* [Work required] Please copy exactly the lines from the one containing "Image resolution: width=1176" to the end of the entries, both included, and nothing else. Omit every picture.

----

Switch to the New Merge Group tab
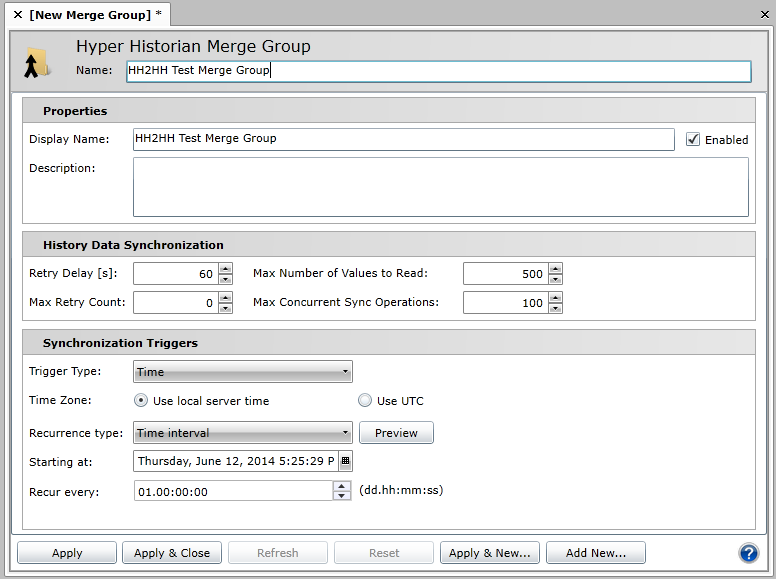The width and height of the screenshot is (776, 579). pyautogui.click(x=90, y=14)
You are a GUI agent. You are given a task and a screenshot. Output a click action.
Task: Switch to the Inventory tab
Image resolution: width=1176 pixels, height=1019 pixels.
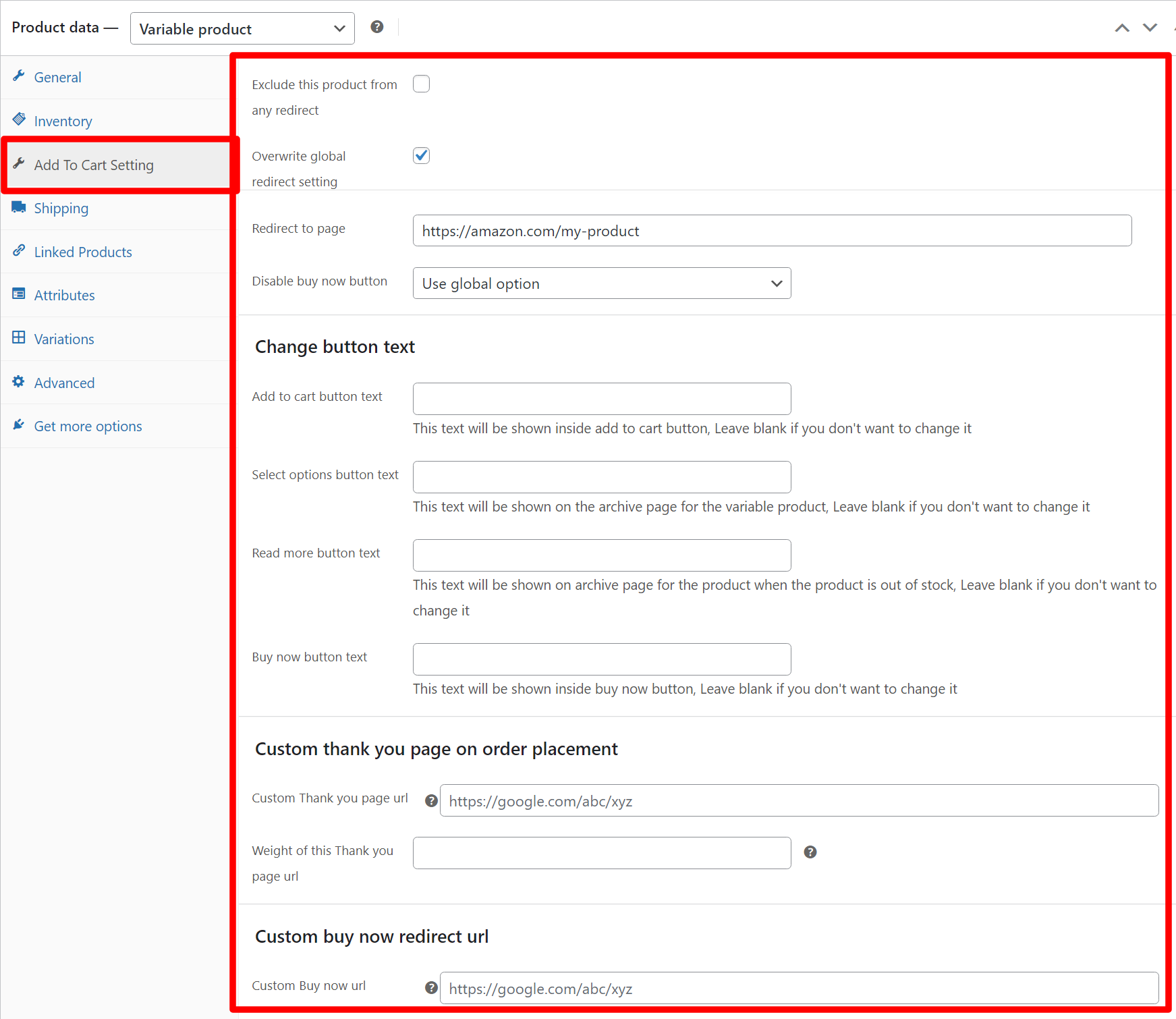click(x=63, y=121)
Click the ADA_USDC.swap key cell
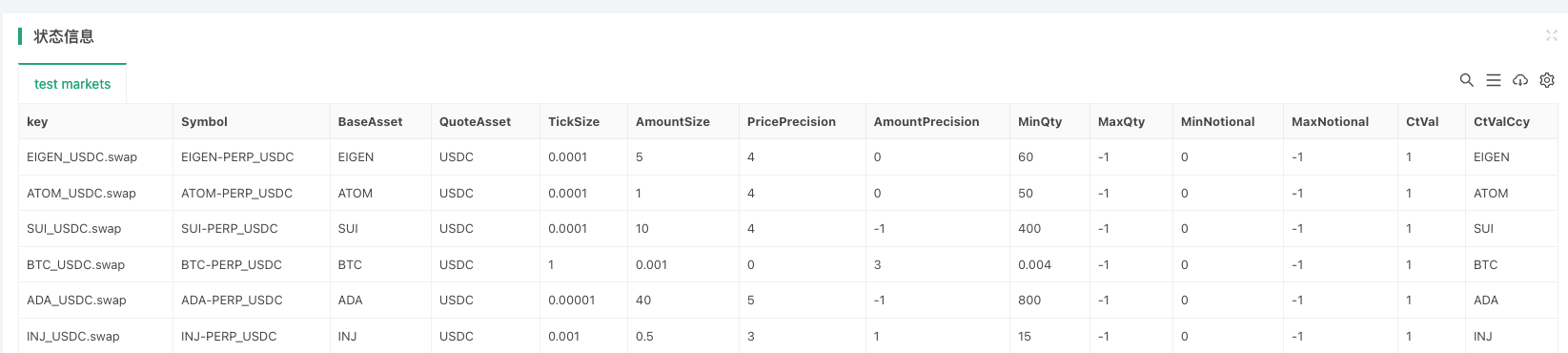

----

* [Exercise solution]
Image resolution: width=1176 pixels, height=1019 pixels.
click(x=63, y=121)
Click the ADA_USDC.swap key cell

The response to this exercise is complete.